How do they convince companies to join their service, when they don't have any users? How do they get the users to participate when there are no companies to "check in" to? This is sounding like a chicken and egg situation to me. Can anyone shed any light on this?
Same goes for Groupon...
Another thing, how does Foursquare make money by the way?
You probably don't even need a business plan. It's more common than not for an internet startup to feel out their business plan along the way, most likely because of the dynamic nature of any internet-based business. It's easier, and less expensive to pivot the business model of an internet-based business than a brick and mortar business.
The chicken and egg situation is a common problem. Yelp handled it by targeting one specific city and having parties for all the users. Reddit made a lot of accounts to post from in order to simulate an active site, thus enticing others to think it's active and join in. Not trying to target an entire country at once is the most common solution, unless of course you have the marketing budget to support it.

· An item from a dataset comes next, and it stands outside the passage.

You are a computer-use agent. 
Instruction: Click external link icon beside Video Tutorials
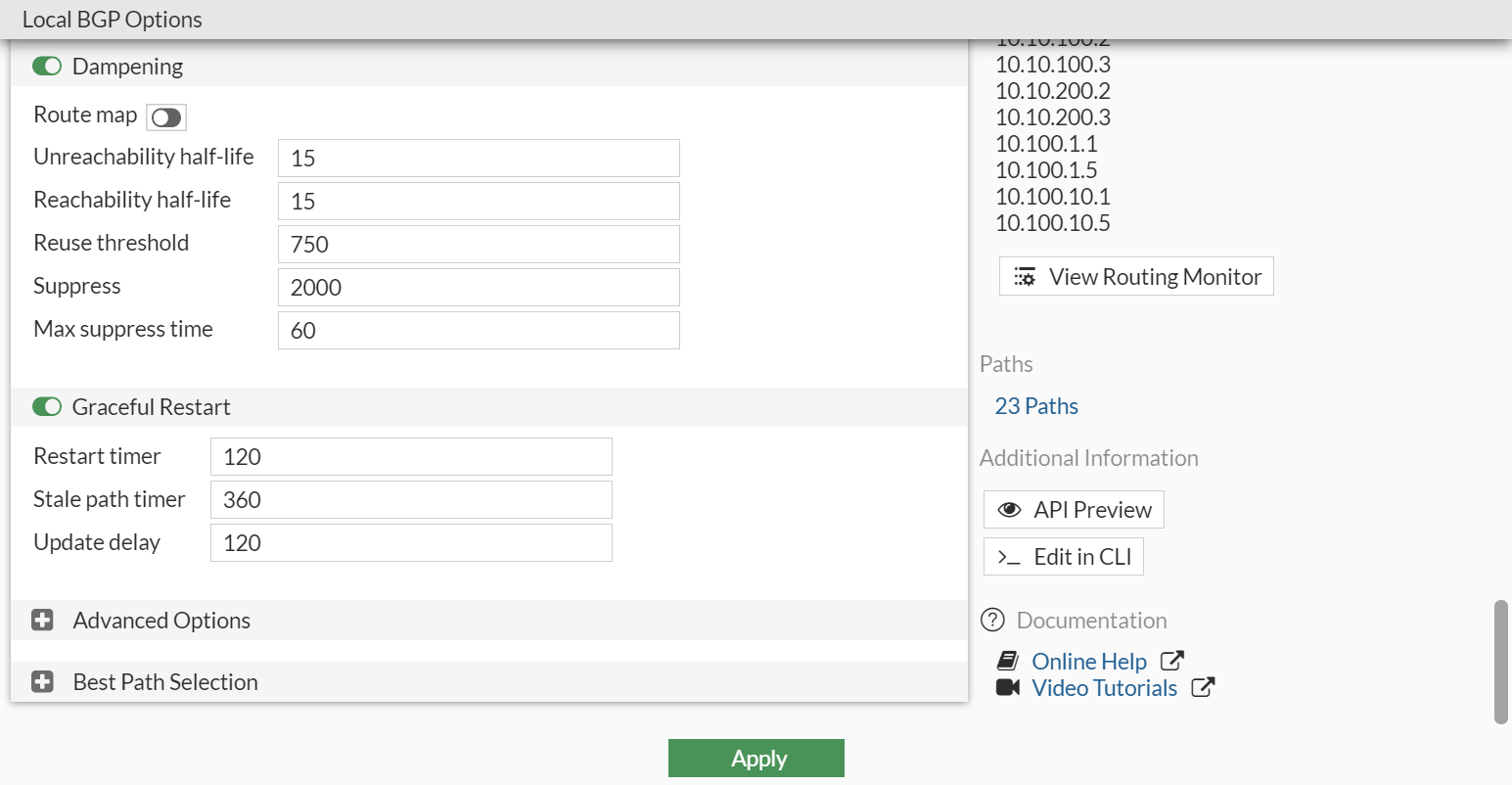coord(1203,688)
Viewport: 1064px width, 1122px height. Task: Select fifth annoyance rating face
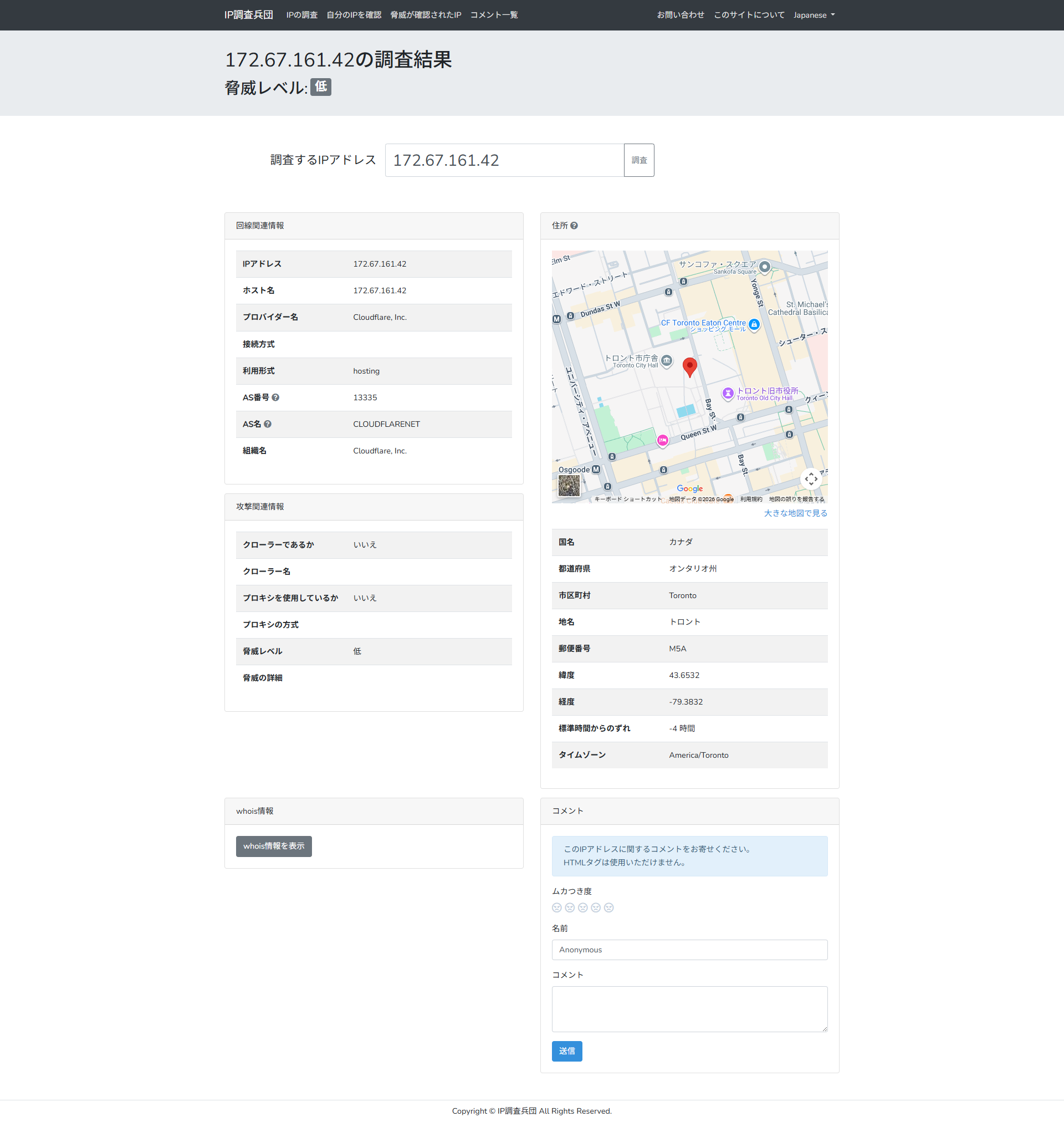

A lot of internet companies don't have a revenue stream in the beginning, they focus on growth instead, especially venture capital backed companies. I'm not sure if Foursquare has a revenue stream right now, but their likely next move would be to target merchants and users for various premium offerings. By providing value to merchants and users they will be able to better differentiate themselves as more than just a game or social network.
What is Foursquare? Beautifully simple, at the outset:
The developers and their friends found it worked for them. It added something in their social life, and was fun even when they didn't connect. And obviously they've pushed out in some new directions. But in terms of actively engaging business owners, that really didn't need to happen until much, much later.
I don't think the Foursquare team necessarily thought their idea was a business at all from the outset. Which is a pretty good way, in my view, to start out. When it was clear that there was potential to scale, it was also clear that there was a great investor pitch to turn a fun app into a true startup.
If you love an idea, have the skills, can spare the time and keep the costs way low, the give it a go, simply for the fun of it. Then, if you tinker but take it not much further, you've had fun and learned something. But who knows where it might lead!
The book Startups Open Sourced has an interview with the Four Square founder (think its the 3rd chapter).